JUST VISITING
Reviewed by Harvey Karten Hollywood Pictures Director: Jean-Marie Gaubert Writer: Christian Clavier & Jean-Marie Poire & John Hughes based on "Les Visiteurs" by Jean-Marie Poire and Christian Clavier Cast: Jean Reno,Christina Applegate, Christian Clavier, Matthew Ross, Tara Reid, Bridgette Wilson, John Aylward, George Plimpton, Malcolm McDowell
Who do you think would fare better...a 21st Century New York City resident suddenly transported 800 years into the future, or a 12th Century European conveyed about the same number of years into today's Chicago? This question might conceivably pop into the minds of the audience for "Just Visiting," and in fact is probably the only thought that would stimulate the brain in a movie which, despite good intentions and a couple of superior performances, is overwrought with pratfalls and dated slapstick humor. We can only guess what this country would be like in the year 2801, but since modern time travelers presumably know how to read and have kept up on books like Alvin Toffler's "Future Shock," they might be in awe of what they see but would not react to the culture as do the folks in Jean-Marie Gaubert's film.
A re-make of Jean-Marie Poire's 1993 French blockbuster, "The Visitors"--which broke all sorts of records in its home country--"Just Visiting" introduces Americans allergic to foreign films with English subtitles to the broadly comic tale of a reluctant tourist who agrees to swallow a wizard's potion in order to keep his head on straight after killing his intended bride, Rosalind, while under the influence of a sorcerer's LSD-like concoction.

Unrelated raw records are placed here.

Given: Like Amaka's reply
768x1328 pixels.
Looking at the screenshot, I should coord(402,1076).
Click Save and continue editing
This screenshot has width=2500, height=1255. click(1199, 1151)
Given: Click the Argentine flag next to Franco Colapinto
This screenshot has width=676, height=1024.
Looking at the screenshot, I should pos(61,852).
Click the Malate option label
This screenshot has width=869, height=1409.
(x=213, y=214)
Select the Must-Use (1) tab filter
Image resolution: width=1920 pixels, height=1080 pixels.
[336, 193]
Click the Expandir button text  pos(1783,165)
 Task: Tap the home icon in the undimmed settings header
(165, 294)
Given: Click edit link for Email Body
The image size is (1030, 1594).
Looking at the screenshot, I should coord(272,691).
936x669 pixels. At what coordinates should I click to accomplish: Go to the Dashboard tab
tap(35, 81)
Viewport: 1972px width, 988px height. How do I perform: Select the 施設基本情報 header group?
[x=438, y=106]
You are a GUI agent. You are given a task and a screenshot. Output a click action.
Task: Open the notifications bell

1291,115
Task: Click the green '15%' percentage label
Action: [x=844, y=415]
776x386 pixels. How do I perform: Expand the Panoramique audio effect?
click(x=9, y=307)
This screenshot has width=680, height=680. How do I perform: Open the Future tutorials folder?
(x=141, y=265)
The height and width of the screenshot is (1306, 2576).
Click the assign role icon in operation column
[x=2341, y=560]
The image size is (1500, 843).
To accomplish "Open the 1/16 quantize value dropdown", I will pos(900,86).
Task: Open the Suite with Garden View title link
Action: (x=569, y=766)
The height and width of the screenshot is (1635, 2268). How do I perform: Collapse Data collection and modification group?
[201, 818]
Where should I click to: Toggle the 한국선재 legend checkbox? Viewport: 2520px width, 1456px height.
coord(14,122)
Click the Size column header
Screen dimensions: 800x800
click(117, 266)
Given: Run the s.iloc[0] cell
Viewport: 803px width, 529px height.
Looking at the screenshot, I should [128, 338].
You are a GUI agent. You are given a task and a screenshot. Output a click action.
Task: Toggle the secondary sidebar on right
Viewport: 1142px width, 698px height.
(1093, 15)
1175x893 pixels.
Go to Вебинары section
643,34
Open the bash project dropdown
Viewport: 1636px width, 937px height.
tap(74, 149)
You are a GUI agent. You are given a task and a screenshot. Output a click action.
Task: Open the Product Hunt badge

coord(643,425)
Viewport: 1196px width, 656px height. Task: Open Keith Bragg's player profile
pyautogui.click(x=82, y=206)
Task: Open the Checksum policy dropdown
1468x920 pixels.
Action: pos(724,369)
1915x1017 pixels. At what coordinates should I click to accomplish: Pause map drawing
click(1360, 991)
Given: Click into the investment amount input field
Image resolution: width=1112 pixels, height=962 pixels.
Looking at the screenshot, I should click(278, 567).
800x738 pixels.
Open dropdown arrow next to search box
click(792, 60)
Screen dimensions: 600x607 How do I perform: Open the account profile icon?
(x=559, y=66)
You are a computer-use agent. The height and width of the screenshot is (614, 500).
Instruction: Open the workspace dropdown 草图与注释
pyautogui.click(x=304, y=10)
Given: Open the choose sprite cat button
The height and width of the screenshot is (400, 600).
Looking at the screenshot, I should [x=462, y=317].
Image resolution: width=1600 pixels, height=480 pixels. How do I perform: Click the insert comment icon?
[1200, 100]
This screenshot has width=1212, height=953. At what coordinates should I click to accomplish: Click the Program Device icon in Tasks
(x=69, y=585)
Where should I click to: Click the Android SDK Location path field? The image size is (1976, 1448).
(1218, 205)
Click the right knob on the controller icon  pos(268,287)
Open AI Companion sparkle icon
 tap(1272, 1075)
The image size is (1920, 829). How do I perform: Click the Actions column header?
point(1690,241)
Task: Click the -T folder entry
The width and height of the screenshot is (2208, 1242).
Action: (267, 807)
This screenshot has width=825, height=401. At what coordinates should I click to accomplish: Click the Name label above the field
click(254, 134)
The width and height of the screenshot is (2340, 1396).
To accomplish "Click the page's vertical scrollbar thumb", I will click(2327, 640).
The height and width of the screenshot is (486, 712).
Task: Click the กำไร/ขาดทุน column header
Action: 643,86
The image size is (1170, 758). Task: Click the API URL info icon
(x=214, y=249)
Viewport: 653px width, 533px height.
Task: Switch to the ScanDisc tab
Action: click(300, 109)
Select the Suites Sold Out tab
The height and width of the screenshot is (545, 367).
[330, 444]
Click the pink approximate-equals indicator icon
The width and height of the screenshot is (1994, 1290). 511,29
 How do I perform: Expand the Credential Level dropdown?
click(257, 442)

Jean Reno and Christian Clavier relive the roles that charmed the French eight years ago, this time speaking a perfectly good English with a delightful Gallic accent. Reno, introduced to a broad cross-section of American moviegoers in the action-adventure thriller "Ronin," shows his mettle (so to speak) as a knight in shining armor, specifically the Count Thibault, who drags around a wide-eyed, Sancho-Panza-like servant Andre (Christian Clavier--who co-write the script to both this version and the original French interpretation). About to wed the fair Rosalind (Christina Applegate), he becomes the victim of a plot by an envious earl who is himself seeking Rosalind's hand. Having stabbed his fiance to death while under the influence of this villain, Thibault escapes the executioner by swallowing a flawed potion administered to him by a wizard (Matthew McDowell) and together with his paunchy servant lands in a Chicago museum where he springs to contemporary life. By a pleasant coincidence, he meets up with Julia (Christina Applegate in her modern guise) who he believes is his bride only to realize after much coaching that she is his descendant thirty generations removed. Eager to get back to his own time--since failing that, Julia would never have been born--he sprints and travels up and down Michigan Avenue and environs by foot and on horseback seemingly unencumbered by his iron getup and immense sword. The one-joke film is essentially a series of skits based on his misadventures in the magic land that would draw millions of others from his home continent to its shores. By the conclusion of the story, Thibault learns the meaning of humility, his servant Andre the essence of freedom--while these medieval wayfarers ironically teach the lovely Julia, bullied by her browbeating boyfriend Hunter (Matthew Ross), the meaning of women's liberation.
"Just Visiting" appears targeted to a youthful audience, given its predilection for pratfalls and fondness for faux pas. During the course of the journey, Thibault and Andre trash the most formal restaurant in Chicago where Andre consumes chicken a la umbrella, eat "mints" used to deodorize a urinal, use a $2,000 bottle of Chanel #5 as bath oil and generally proves that the last thing most modern women would want is a knight in shining armor...most women, that is, but not the newly emancipated Julia or her gardener neighbor Amber (Bridgette Wilson-Sampras), who develops a crush on the peasant. The pratfalls become repetitious, but Christina Applegate surprises as a performer who has retained the good looks that charmed admirers of the ribald and usually hilarious TV series, "Married...with Children." Happily, with just eighty-eight minutes to gross us out, these visitors do not overstay their welcome.